Review Summary: A Brilliant Young Author's First Offering
Review: A young Ernest Hemingway writes his first novel. Full of the joy and sadness of youth, no one is better than Hemingway in evoking the sensual pleasures of the world. Lovely prose, wonderful energy... Hemingway in the first flush of his true talent. Not to be missed.
Donald Gallinger is the author of The Master Planets
Customer Rating: 



Review Summary: A True Classic
Review: (This review is based on the Arrow Classic edition of the book)
Four years ago, I wrote a terrific review for this very novel, and it shames me to this day. I reread "The Sun Also Rises" last week, and to my surprise, I adored it. I remembered having experienced utter boredom the first time around, but now I know it was only because I did not know how to read, obviously.

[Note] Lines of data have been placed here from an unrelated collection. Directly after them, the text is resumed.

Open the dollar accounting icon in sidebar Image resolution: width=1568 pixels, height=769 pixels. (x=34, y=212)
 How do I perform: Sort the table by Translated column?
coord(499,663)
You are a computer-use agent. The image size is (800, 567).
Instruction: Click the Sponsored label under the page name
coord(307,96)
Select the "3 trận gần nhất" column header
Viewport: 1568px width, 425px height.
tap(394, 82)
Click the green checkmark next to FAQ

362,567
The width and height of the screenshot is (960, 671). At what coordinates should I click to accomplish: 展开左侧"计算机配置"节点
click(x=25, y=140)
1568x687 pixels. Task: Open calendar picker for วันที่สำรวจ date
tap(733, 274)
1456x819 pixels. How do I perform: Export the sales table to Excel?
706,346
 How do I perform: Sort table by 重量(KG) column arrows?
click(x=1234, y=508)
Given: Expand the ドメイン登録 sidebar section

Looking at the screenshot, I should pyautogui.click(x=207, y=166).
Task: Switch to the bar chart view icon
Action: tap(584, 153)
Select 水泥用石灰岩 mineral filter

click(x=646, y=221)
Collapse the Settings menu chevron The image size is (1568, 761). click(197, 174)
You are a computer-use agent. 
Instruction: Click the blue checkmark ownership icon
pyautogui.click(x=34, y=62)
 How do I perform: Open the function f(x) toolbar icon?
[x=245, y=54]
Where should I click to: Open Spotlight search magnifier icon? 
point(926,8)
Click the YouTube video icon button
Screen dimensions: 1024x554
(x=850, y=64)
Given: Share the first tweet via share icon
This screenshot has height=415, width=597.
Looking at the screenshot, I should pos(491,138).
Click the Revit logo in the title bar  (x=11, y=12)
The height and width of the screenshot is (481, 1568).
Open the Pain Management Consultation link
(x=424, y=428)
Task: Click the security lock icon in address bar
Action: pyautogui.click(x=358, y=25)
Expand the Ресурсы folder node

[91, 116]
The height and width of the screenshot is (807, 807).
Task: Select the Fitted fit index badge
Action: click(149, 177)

Hemingway's use of economy of words and understatement are things you must be aware of, which means: simply because the style appears simple does not mean the text is. There is a lot more than meets the eye, and for this, one may easily miss out on the essential heart of the novel. This is certainly what I did on my first reading.
Short sentences perhaps tend to make the reader read faster, and that would be a fatal mistake with Hemingway. Because you have less, you must pay more attention. The narrative will not give you chewed meat: you have to do your own chewing. And this is Hemingway's strong point and trade-mark, and narratively speaking, it works wonders if you work with it. I was of the mind that his style only really worked for short stories, but "The Sun Also Rises" proved me wrong. This is a powerful novel, highly enjoyable, and a landmark in worldwide literature.
Certainly one of Hemingway's best, and one of those novels you must read!
PS: the Arrow Books edition contains numerous typos of the embarrassing type, not that they make funny new words, but "gve" instead of "give" is relatively awkward to find in a book, so are misspelled names and the likes, or forgotten quotation marks, all of which appear in the Arrow Books edition of the novel.